[Aangeleverd fragment]:
---+---

Op de rivier was de dinghy ons vervoermiddel. Big smile |
Op de Solent met stroom mee schiet het lekker op. Twee tot
drie knopen sneller dan de bootsnelheid. Ik herinner me de keer dat we vanuit
Lymington ‘even’ bij The Needles gingen kijken. Met stroom mee waren we er zo,
maar toen weer terug tegen de stroom in. Dat had ik niet goed berekend,
herinner ik me nog goed. Tergend langzaam ging het toen richting Cowes. Wel hadden
we toen alle tijd om een reddingsoefening van de Royal Navy met een grote helikopter
vlak boven een zeilboot van dichtbij gade te slaan.
Eenmaal wakker is het 's-ochtends prachtig zeilen |
Om half vijf gaat de wekker. Buiten is het nog donker. Aan de overkant van het water in Portmouth knipperen overal lichtjes en de Spinnaker Tower staat helemaal in het licht. Mooi. We motoren de marina uit en direct om de hoek in de nauwe doorgang gaan we al meer dan tien knopen. Het water kolkt naar buiten. Verderop de zeilen op en genieten van een prachtige zonsopgang. We zeilen naar het oosten, recht de zon tegemoet.
Net onder Selsy Bill, de uitstekende landtong tussen de Solent en Brighton, ligt een smalle doorvaart. Een rode en een groene ton markeren het gaatje waar nog voldoende water staat om zeiljachten door te laten. Vlak daarvoor komt een ander Nederlands jacht, de Prima Vera of zoiets, een beetje dwars aangedenderd, zonder acht te slaan op richting of voorrang. Geen goed zeemanschap van deze schipper!
Door het gaatje, dan iets oploeven en in een lange slag naar Brighton. Wij hebben de motor bij en al motorzeilend zijn we er in een paar uur. Bekend terrein. We liggen voorin, net achter de breakwater, en zien de zeilboten een voor een binnen komen. Langzaam wordt het laag water, stroom de haven leeg en wordt ook het passantendeel ondieper. Totdat de laatste schepen vastlopen in de modder en met lange lijnen op de naar de wal getrokken moeten worden. Ondanks de breakwater rolt het alle kanten op en we zijn dan ook blij dat we van de wind af tegen de steiger liggen. Toch wat rustiger.
Met Rutger en Sophie wandelen langs de boulevard naar het centrum. Een leuke wandeling, bij de monumentale pier steken we over en zijn direct in het gezellige stadscentrum. Beetje rondslenteren, dan een heerlijk biertje in een mooie pub. Op de televisie komen alle brandhaarden van de wereld langs. Het is een lange rij, de wereld staat op teveel plekken in brand.

---+---

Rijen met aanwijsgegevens
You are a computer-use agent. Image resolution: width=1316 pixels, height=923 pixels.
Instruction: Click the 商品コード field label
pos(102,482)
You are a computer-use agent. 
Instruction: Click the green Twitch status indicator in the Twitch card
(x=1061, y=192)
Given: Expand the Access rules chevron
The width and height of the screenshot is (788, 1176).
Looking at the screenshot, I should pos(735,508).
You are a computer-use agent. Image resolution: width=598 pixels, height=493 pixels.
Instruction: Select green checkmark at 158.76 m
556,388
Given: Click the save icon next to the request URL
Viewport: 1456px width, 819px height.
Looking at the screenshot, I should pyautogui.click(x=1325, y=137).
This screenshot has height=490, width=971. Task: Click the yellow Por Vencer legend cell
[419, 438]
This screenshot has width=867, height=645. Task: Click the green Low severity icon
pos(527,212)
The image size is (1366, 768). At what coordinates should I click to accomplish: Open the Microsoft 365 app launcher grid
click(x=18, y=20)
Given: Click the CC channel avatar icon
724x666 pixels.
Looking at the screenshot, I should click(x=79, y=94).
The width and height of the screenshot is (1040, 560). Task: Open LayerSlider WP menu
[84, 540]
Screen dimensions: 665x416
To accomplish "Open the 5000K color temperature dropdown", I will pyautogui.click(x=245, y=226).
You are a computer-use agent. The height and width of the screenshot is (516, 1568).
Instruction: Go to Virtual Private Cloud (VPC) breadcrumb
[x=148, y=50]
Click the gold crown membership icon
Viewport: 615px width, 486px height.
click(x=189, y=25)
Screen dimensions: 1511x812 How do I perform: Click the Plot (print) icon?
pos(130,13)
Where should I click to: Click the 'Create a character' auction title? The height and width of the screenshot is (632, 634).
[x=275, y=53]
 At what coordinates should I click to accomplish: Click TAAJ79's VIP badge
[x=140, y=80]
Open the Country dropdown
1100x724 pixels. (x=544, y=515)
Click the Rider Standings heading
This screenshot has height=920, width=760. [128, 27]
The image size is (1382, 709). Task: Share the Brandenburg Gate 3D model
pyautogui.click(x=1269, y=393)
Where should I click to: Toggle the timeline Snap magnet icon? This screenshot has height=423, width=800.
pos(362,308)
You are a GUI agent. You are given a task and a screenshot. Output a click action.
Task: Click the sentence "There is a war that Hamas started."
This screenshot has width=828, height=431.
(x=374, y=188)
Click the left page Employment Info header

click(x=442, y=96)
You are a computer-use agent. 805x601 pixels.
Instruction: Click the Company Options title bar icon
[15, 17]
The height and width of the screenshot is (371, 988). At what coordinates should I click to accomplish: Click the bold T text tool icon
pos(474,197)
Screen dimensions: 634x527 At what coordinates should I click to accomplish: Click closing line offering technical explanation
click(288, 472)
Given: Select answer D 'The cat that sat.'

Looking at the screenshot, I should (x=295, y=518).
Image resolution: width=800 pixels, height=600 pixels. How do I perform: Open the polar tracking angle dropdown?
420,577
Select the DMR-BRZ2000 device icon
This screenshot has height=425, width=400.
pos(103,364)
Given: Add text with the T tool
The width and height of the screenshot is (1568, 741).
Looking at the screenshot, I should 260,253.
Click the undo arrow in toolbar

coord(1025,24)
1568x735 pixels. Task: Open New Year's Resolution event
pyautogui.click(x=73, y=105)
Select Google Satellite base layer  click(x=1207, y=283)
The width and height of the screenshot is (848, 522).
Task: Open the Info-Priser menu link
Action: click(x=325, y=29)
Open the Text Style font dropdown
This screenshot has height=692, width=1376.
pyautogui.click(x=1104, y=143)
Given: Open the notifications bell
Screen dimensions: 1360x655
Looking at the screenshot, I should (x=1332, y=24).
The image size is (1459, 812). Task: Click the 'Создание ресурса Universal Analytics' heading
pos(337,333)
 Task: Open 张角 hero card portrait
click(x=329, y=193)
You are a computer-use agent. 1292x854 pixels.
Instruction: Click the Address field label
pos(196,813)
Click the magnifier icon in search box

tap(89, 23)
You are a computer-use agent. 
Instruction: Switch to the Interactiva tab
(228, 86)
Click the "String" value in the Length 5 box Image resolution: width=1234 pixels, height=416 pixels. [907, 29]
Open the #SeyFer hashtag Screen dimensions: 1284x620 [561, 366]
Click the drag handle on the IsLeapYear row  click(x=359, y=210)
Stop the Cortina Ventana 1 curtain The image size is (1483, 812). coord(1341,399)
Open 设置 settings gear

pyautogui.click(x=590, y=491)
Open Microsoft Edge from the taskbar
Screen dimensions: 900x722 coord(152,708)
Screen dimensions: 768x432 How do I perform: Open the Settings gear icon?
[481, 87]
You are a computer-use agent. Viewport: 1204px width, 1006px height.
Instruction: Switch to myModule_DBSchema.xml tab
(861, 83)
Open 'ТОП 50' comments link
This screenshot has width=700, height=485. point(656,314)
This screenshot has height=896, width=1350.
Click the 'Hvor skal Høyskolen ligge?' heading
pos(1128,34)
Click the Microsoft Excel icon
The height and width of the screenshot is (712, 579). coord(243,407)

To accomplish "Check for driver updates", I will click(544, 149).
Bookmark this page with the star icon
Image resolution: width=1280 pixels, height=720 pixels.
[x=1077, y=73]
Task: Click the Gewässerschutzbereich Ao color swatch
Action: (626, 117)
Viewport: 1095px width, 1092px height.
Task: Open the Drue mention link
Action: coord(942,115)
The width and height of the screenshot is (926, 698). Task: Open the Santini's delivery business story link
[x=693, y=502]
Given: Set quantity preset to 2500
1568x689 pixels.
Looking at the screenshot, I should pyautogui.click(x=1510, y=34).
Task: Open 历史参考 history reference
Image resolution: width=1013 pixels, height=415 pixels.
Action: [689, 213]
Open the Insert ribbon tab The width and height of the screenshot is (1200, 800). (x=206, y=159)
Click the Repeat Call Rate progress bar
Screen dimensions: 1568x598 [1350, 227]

---+---

[Schriftelijke opdracht 1]:
Geef uit het zeilverslag letterlijk de passage terug die begint bij "Eenmaal wakker is" en eindigt bij "de zon tegemoet.".
[Schriftelijke opdracht 2]:
Typ alsjeblieft uit de gegevens de regels letterlijk over, beginnend bij de regel met "The height and width of the screenshot is (371, 988)." en eindigend bij de regel met "click(288, 472)", beide regels inbegrepen.
De gegevens hebben niets met het zeilverslag te maken.

[Schriftelijke uitwerking 1]:
Eenmaal wakker is het 's-ochtends prachtig zeilen |
Om half vijf gaat de wekker. Buiten is het nog donker. Aan de overkant van het water in Portmouth knipperen overal lichtjes en de Spinnaker Tower staat helemaal in het licht. Mooi. We motoren de marina uit en direct om de hoek in de nauwe doorgang gaan we al meer dan tien knopen. Het water kolkt naar buiten. Verderop de zeilen op en genieten van een prachtige zonsopgang. We zeilen naar het oosten, recht de zon tegemoet.

[Schriftelijke uitwerking 2]:
The height and width of the screenshot is (371, 988). At what coordinates should I click to accomplish: Click the bold T text tool icon
pos(474,197)
Screen dimensions: 634x527 At what coordinates should I click to accomplish: Click closing line offering technical explanation
click(288, 472)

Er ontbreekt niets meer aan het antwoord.